• Required work: Write out, unchanged, the lines from the one holding "FB (960, 922)" to the close of the listing. Both the first and last lines belong in it.

• Material provided:
-*-

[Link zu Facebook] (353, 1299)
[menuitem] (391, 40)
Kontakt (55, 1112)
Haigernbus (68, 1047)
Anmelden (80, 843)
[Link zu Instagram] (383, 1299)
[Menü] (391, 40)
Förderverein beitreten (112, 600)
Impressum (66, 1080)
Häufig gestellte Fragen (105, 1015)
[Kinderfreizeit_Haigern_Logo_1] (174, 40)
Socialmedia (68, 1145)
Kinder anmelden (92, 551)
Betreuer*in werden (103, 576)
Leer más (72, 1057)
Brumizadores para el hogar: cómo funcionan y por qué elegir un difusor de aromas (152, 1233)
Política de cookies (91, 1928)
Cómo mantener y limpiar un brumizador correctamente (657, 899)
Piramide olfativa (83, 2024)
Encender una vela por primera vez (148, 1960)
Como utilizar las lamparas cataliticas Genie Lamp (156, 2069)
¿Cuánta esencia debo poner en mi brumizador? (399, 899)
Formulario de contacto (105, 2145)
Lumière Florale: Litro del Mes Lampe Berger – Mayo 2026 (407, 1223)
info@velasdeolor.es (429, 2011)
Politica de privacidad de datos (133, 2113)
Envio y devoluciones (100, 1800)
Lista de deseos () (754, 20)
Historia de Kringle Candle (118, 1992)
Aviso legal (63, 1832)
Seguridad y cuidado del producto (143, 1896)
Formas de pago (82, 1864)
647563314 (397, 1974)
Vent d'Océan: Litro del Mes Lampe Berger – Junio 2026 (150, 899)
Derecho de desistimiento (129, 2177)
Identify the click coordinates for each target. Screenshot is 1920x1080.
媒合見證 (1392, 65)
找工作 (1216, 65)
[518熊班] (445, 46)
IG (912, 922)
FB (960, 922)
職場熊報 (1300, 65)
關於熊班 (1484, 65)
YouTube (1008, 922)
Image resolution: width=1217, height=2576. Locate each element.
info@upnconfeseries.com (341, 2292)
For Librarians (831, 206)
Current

-*-

• Solved problem:
FB (960, 922)
職場熊報 (1300, 65)
關於熊班 (1484, 65)
YouTube (1008, 922)
Image resolution: width=1217, height=2576. Locate each element.
info@upnconfeseries.com (341, 2292)
For Librarians (831, 206)
Current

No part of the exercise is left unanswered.